_LESETEXT_
----------

So weit die Ausgangslange. Was dann folgt, ist ein toller Reigen an (harmlosen) Intrigen und ständig wechselnden Bündnissen. Die Zuschauer tun deshalb gut, sich ganz auf die großartigen Musiknummern zu konzentrieren.

Alex Winn als Figaro begeistert von Beginn an mit seinem volltönenden Bass und bewältigt jede noch so schwierige Phrase souverän. Sowohl im Solo (»Se vuol‹ ballare Signor Contino«, »Non piu andrai, farfallone amoroso« oder dem erleichterten »Tutto è disposto« am Ende des vierten Akts) wie Duettino (»Se a caso madama«) mit Sonja Doniat als Susanna erntet er immer wieder heftigen Applaus. Man sieht einen humorvollen, grundgütigen, kraftvollen Mann, der trotzdem keiner Fliege ein Bein krümmen könnte.

Doniat ist unbestrittene »prima inter pares«: Die Sopranistin führt den Reigen von durchweg hochqualifizierten und motivierten Akteurinnen und Akteuren an. Nur zwei ihrer zahlreichen Perlen seien genannt: »Venite inginocchiatevi« und (im Duett mit dem Grafen) »Perchè finora farmi languir così?« zu Beginn von Akt drei. Sie versteht es meisterhaft, jede noch so kleine emotionale Befindlichkeit Klang werden zu lassen.

----------

_Einträge zur Lage von Text und Elementen_

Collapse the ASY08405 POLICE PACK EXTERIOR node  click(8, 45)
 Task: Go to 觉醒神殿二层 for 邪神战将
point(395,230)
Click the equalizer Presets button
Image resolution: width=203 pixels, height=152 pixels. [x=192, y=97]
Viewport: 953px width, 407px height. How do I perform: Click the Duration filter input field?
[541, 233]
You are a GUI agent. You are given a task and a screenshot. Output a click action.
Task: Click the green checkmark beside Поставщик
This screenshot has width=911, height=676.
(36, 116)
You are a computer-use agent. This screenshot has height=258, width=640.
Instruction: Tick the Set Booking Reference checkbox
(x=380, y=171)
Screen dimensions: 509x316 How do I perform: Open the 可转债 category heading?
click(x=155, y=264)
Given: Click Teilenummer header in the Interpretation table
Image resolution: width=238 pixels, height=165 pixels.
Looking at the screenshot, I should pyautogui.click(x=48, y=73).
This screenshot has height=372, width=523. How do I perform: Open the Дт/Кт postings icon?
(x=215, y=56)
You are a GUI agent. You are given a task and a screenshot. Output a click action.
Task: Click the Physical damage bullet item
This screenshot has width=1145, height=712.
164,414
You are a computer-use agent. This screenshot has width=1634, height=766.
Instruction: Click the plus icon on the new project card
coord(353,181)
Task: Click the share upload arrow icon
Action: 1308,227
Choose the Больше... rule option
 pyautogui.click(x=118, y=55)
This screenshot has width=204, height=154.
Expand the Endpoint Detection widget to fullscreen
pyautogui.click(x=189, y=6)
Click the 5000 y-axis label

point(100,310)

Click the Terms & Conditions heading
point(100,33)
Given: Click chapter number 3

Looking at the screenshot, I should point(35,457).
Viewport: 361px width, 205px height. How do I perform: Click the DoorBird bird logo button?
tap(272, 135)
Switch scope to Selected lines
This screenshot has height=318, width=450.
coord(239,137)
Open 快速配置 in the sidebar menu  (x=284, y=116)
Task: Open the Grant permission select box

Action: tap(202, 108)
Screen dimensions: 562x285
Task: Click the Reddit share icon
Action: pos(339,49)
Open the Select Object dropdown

----------

_AUFGABEN_
[1] Übersetze aus der Opernkritik den Satz »Man sieht einen humorvollen, grundgütigen, kraftvollen Mann, der trotzdem keiner Fliege ein Bein krümmen könnte.« ins Englische.
[2] Gib aus der Opernkritik den Abschnitt von „So weit die“ bis einschließlich „Bein krümmen könnte.“ wortgetreu wieder.
Das Material wird für die Bearbeitung nicht gebraucht.

_LÖSUNGEN_
[1] One sees a humorous, kind-hearted, powerful man who nevertheless wouldn't hurt a fly.

[2]
So weit die Ausgangslange. Was dann folgt, ist ein toller Reigen an (harmlosen) Intrigen und ständig wechselnden Bündnissen. Die Zuschauer tun deshalb gut, sich ganz auf die großartigen Musiknummern zu konzentrieren.

Alex Winn als Figaro begeistert von Beginn an mit seinem volltönenden Bass und bewältigt jede noch so schwierige Phrase souverän. Sowohl im Solo (»Se vuol‹ ballare Signor Contino«, »Non piu andrai, farfallone amoroso« oder dem erleichterten »Tutto è disposto« am Ende des vierten Akts) wie Duettino (»Se a caso madama«) mit Sonja Doniat als Susanna erntet er immer wieder heftigen Applaus. Man sieht einen humorvollen, grundgütigen, kraftvollen Mann, der trotzdem keiner Fliege ein Bein krümmen könnte.